How to: Visit our blog on sleep for more tips: https://www.slimbynature.com.au/blog/weight-loss-tips/sleep/

7. Social Health: 

Although you’ll likely find yourself in many social situations at this time of year, it’s important to prioritise and lean on your closest connections for support if you need it! Research has found that perceived social support plays an important role in subjective well-being. One study found that perceptions of social support were responsible for 43% of a person’s level of happiness. It is important to remember (particularly at this time of year where you may be in social situations with larger crowds than usual) that when it comes to social support, quality is more important than quantity. Having just a few very close and trusted friends will have a greater impact on your overall happiness than having many casual acquaintances. Research has also shown that women battling breast cancer who had a supportive circle of friends were four times more likely to survive than those who did outlive their socially isolated counterparts. Further research has shown that the more friends women have, the less likely they are to develop chronic illnesses as they age. 
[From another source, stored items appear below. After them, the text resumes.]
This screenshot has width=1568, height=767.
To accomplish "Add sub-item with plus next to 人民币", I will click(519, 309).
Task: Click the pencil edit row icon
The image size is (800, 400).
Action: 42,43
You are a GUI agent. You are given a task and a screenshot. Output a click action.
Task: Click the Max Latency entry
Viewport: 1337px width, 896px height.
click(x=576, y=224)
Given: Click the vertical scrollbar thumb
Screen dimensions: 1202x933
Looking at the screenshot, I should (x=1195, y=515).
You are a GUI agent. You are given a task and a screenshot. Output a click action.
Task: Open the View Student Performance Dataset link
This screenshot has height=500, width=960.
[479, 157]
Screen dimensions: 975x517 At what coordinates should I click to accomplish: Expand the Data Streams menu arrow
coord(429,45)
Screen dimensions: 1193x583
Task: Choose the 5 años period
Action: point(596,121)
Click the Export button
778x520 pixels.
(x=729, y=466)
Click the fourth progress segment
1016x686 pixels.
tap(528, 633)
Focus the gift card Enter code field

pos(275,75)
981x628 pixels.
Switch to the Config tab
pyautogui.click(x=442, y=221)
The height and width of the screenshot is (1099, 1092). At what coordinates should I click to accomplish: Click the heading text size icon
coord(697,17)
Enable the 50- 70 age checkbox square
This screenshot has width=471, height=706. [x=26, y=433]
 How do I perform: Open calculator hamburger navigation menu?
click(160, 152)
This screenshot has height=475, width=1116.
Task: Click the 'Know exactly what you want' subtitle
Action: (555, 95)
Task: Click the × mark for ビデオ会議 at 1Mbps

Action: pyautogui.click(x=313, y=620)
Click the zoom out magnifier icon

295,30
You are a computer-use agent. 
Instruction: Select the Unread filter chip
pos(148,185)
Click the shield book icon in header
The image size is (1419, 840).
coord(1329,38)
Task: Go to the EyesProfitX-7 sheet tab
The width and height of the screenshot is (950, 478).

How to: Take some time out to give the most special people in your life a phone call, meet them for a walk, or shoot them a text to say hello and send some love. Always be protective of these strong connections and take time to nurture them. Another way to support your stress response via social health is through touch- a 20 second hug is enough to release oxytocin levels that are sufficient to reduce our stress and improve our moods. 

8. Reduce Screen Time:

Although some screen time is inevitable in our modern lives (work computers, phones for essential communication), spending excess time staring at screens and artificial light drops melatonin levels, which is directly linked to raising the stress hormone cortisol. Also research shows that the overstimulation of devices, particularly social media, is linked to higher levels of anxiety, therefore, it only makes sense to cut back as much as we can to help us relax during this crazy period of time! 

How to: Avoid looking at screens in the first hour of waking, and for at least 1-2 hours before bed, then cut back on any other unnecessary screen time as much as possible. Another important tip is to keep technology out of sight during time spent with family and friends. This can make us happier by strengthening our human connections- studies show that just the presence of a phone during a conversation significantly reduces one’s sense of connection, even if the phone didn’t ring or vibrate.


Remember to breathe deeply, experience every wonderful sensation, take time for yourself, and to move daily this festive season! Calm and clarity are achievable, and we hope that this article help you identify some tips and techniques that you can implement to find a little more peace this silly season.